▶ EXERCISE BRIEF
How many lines in the data below contain the word "logo"? Count them and reply with the number only.

▶ EXCERPTED DATA
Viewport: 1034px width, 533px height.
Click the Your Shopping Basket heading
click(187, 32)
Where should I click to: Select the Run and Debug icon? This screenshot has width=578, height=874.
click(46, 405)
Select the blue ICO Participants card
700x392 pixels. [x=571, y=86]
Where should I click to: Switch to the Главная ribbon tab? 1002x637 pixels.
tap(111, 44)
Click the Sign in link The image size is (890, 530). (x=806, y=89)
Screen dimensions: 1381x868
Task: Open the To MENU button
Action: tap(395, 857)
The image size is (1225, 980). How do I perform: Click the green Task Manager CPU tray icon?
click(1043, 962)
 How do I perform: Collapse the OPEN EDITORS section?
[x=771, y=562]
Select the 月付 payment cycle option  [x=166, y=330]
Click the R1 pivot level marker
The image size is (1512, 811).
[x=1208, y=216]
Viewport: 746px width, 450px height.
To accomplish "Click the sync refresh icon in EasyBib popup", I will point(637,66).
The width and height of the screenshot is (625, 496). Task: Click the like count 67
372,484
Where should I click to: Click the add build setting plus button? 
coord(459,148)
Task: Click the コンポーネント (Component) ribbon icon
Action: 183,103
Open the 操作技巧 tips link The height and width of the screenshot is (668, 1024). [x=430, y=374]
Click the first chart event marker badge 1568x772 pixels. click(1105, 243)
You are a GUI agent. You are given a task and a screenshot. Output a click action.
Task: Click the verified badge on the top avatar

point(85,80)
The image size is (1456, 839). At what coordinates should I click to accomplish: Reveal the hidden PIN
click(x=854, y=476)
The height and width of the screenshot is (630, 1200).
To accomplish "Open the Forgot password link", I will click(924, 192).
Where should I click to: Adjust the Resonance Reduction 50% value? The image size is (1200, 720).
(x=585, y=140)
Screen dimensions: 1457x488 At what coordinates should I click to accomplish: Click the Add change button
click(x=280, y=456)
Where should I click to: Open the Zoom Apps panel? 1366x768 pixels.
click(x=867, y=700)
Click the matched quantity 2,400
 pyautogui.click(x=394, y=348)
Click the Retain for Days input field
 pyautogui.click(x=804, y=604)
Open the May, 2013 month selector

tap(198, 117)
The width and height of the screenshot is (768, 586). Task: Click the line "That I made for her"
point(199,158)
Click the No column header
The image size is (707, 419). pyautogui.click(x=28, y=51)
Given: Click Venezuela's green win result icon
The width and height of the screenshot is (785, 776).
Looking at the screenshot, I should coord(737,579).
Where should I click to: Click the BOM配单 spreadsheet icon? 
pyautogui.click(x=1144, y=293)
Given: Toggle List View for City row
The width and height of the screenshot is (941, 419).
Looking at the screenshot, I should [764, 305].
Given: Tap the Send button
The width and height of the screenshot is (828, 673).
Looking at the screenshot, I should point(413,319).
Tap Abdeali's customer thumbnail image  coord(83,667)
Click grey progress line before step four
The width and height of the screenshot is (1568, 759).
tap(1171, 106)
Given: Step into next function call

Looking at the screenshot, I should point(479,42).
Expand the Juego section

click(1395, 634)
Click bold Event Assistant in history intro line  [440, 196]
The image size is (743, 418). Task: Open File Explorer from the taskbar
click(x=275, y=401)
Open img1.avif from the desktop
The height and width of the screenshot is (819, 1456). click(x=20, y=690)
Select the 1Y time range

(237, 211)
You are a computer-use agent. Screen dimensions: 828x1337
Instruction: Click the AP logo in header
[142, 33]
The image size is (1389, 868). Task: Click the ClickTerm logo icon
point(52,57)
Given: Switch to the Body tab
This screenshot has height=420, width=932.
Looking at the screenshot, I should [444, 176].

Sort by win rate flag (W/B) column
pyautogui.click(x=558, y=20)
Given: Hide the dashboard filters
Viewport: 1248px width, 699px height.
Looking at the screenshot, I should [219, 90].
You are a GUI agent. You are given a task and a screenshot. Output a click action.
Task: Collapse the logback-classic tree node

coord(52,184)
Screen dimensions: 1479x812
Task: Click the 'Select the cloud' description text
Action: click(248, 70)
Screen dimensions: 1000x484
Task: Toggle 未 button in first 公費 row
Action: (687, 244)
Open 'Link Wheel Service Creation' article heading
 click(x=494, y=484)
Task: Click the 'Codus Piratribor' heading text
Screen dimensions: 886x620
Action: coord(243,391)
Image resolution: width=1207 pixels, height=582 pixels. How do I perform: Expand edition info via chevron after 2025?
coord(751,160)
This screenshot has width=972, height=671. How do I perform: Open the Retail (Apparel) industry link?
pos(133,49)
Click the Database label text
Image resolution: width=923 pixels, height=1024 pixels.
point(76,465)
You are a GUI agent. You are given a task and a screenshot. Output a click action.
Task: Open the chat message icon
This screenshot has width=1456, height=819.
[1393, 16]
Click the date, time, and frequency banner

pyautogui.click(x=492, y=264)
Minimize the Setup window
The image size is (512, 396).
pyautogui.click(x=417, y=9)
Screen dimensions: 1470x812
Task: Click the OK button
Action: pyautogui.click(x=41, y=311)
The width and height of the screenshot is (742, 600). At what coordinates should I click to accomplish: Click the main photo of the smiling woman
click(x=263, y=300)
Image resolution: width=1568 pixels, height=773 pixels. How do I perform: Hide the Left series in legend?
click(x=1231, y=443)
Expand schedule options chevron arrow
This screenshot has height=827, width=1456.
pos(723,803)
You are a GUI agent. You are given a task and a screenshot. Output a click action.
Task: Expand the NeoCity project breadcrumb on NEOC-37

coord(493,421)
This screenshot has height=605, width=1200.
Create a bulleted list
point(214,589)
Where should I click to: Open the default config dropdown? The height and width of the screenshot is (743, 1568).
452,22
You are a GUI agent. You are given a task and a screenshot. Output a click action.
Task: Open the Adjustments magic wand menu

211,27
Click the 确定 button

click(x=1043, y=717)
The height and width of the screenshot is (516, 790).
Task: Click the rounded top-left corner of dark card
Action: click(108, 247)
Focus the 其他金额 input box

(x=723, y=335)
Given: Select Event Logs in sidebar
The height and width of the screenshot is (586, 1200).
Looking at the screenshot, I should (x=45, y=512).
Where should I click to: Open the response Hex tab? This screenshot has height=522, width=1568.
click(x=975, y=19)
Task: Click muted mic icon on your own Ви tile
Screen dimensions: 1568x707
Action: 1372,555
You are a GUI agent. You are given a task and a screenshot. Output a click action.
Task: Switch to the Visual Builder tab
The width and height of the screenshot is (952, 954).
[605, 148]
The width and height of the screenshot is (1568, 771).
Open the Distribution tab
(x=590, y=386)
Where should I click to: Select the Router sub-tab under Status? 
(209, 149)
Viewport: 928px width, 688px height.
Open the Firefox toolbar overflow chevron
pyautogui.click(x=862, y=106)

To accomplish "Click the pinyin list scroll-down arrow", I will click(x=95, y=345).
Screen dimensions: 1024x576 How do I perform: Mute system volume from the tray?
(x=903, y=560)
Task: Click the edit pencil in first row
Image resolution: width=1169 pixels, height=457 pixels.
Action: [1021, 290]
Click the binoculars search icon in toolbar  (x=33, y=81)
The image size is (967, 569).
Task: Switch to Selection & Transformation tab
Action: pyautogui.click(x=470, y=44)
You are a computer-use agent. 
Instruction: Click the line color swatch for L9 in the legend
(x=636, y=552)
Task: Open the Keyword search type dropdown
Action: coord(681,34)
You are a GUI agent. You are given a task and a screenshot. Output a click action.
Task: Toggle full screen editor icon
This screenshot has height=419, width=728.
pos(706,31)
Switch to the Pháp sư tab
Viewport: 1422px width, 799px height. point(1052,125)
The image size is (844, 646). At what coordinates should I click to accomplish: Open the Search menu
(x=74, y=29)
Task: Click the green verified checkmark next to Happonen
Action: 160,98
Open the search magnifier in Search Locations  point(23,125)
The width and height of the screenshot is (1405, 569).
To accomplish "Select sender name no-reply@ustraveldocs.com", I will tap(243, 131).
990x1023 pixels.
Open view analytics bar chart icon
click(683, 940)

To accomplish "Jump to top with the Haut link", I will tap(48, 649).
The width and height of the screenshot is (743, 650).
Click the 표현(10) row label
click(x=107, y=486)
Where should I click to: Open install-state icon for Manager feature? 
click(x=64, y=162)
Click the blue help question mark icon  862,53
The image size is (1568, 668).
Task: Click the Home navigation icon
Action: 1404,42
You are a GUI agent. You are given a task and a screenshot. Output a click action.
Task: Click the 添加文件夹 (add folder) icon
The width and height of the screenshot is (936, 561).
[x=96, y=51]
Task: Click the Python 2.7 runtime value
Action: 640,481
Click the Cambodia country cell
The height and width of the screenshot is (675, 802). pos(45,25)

▶ TASK ANSWER
2